» **Set exercise**:
Present every line of the records below as a numbered list, leaving out any blank lines.

Stored dataset items:
■ ■ ■ ■
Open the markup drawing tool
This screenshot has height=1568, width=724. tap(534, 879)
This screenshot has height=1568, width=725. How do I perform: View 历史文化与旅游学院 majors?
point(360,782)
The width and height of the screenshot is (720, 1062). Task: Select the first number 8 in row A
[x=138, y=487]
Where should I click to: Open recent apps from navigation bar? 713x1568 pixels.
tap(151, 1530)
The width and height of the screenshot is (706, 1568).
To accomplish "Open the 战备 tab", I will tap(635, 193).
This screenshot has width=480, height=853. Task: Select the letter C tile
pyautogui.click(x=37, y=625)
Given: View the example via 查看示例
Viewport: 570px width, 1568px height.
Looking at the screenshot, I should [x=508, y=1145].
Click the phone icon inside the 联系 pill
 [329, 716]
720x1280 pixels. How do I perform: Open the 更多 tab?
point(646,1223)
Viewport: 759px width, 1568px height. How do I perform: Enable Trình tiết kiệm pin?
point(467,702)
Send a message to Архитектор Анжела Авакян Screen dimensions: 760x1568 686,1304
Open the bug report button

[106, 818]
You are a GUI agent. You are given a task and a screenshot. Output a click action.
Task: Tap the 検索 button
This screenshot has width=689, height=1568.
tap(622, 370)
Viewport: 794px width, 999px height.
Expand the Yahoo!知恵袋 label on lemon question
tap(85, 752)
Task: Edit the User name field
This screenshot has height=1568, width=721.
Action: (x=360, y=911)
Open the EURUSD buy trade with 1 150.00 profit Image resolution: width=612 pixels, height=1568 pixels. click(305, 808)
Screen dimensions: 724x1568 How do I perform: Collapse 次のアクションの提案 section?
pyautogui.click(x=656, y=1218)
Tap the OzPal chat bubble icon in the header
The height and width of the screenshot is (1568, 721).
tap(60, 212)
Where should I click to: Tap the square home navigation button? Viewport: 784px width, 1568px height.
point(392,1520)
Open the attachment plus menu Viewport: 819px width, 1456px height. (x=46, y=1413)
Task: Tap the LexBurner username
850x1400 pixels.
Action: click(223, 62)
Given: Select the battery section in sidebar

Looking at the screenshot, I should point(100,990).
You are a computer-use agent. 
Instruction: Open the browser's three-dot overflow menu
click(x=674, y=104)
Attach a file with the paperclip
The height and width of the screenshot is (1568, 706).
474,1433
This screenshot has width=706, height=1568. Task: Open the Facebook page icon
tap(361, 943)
■ ■ ■ ■
» **Correct result**:
1. Open the markup drawing tool
2. This screenshot has height=1568, width=724. tap(534, 879)
3. This screenshot has height=1568, width=725. How do I perform: View 历史文化与旅游学院 majors?
4. point(360,782)
5. The width and height of the screenshot is (720, 1062). Task: Select the first number 8 in row A
6. [x=138, y=487]
7. Where should I click to: Open recent apps from navigation bar? 713x1568 pixels.
8. tap(151, 1530)
9. The width and height of the screenshot is (706, 1568).
10. To accomplish "Open the 战备 tab", I will tap(635, 193).
11. This screenshot has width=480, height=853. Task: Select the letter C tile
12. pyautogui.click(x=37, y=625)
13. Given: View the example via 查看示例
14. Viewport: 570px width, 1568px height.
15. Looking at the screenshot, I should [x=508, y=1145].
16. Click the phone icon inside the 联系 pill
17.  [329, 716]
18. 720x1280 pixels. How do I perform: Open the 更多 tab?
19. point(646,1223)
20. Viewport: 759px width, 1568px height. How do I perform: Enable Trình tiết kiệm pin?
21. point(467,702)
22. Send a message to Архитектор Анжела Авакян Screen dimensions: 760x1568 686,1304
23. Open the bug report button
24. [106, 818]
25. You are a GUI agent. You are given a task and a screenshot. Output a click action.
26. Task: Tap the 検索 button
27. This screenshot has width=689, height=1568.
28. tap(622, 370)
29. Viewport: 794px width, 999px height.
30. Expand the Yahoo!知恵袋 label on lemon question
31. tap(85, 752)
32. Task: Edit the User name field
33. This screenshot has height=1568, width=721.
34. Action: (x=360, y=911)
35. Open the EURUSD buy trade with 1 150.00 profit Image resolution: width=612 pixels, height=1568 pixels. click(305, 808)
36. Screen dimensions: 724x1568 How do I perform: Collapse 次のアクションの提案 section?
37. pyautogui.click(x=656, y=1218)
38. Tap the OzPal chat bubble icon in the header
39. The height and width of the screenshot is (1568, 721).
40. tap(60, 212)
41. Where should I click to: Tap the square home navigation button? Viewport: 784px width, 1568px height.
42. point(392,1520)
43. Open the attachment plus menu Viewport: 819px width, 1456px height. (x=46, y=1413)
44. Task: Tap the LexBurner username
45. 850x1400 pixels.
46. Action: click(223, 62)
47. Given: Select the battery section in sidebar
48. Looking at the screenshot, I should point(100,990).
49. You are a computer-use agent. 
50. Instruction: Open the browser's three-dot overflow menu
51. click(x=674, y=104)
52. Attach a file with the paperclip
53. The height and width of the screenshot is (1568, 706).
54. 474,1433
55. This screenshot has width=706, height=1568. Task: Open the Facebook page icon
56. tap(361, 943)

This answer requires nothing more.